Kůs represented the Czech Republic national speedway team and was named 3 times as Speedway Grand Prix Wild Card in Prague. He became a full Czech international representative rider when he was selected for the Speedway World Cup first time in 2008. Kus is supported by Centrum Sportu Ministerstva Vnitra of the Czech Republic.

Kůs began his British league career in 2007, when he rode for Berwick Bandits. In 2007, Kůs was racing for the Berwick Bandits, when a crash left him unconscious for 45 minutes. When he awoke he was suffering from amnesia and reportedly spoke perfect English, a sudden and unexplained knowledge of the English language, a phenomenon known as xenoglossy.
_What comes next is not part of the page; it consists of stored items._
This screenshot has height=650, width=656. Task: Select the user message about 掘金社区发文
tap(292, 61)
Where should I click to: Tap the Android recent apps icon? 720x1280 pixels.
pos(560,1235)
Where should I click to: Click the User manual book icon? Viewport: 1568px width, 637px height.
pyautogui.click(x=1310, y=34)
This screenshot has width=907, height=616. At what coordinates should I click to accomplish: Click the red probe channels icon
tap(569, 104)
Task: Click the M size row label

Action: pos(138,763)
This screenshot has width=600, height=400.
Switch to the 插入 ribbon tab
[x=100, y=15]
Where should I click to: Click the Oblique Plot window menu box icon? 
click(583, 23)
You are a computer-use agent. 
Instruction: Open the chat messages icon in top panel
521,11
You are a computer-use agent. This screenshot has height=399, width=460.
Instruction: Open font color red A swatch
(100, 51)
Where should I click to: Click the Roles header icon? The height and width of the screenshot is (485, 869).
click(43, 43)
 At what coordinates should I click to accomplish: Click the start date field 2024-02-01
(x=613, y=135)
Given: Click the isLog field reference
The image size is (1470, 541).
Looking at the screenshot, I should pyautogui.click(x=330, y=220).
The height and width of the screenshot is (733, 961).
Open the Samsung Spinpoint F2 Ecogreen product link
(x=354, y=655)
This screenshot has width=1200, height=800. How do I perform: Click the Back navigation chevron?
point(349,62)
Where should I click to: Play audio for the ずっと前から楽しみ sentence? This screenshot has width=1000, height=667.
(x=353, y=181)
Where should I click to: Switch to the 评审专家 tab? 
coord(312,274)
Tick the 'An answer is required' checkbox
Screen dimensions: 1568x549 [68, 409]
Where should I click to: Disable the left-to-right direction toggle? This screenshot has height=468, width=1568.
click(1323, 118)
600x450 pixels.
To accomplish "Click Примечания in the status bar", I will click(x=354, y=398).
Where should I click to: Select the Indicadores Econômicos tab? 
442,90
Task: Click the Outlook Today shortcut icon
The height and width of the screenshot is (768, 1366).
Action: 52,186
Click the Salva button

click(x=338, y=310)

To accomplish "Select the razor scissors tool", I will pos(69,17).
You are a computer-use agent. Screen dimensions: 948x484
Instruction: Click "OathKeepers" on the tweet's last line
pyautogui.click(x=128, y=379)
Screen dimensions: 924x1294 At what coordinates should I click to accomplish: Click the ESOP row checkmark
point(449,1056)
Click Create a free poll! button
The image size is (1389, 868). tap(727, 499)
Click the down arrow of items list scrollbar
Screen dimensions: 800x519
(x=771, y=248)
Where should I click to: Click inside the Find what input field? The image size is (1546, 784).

As Kůs had just begun to study the English language, his team members were shocked to hear him speaking the language perfectly. However, the effect did not last long and Kůs had no recollection of the incident after two days.

Kůs returned to Britain for the 2011 season after signing for the Redcar Bears and spent the next three seasons with the club. In 2013, he received a 28 day ban in Britain following his failure to ride in a British league fixture.

In 2014, Kůs rode for Berwick Bandits returning to his parent club Redcar Bears in 2015. Newcastle Diamonds speedway bought him in 2016 and paid the transfer fee to Redcar Bears. In 2017, he started well after winning the first meeting of the season in Lonigo (Italy), but he was injured the following week and badly broke his foot in Poland. Kus missed most of the rest of the 2017 season because of the injury, although he managed to ride in the Speedway World Cup at King's Lynn.

Kůs' last season in Britain was riding for Redcar and Newcastle in 2018.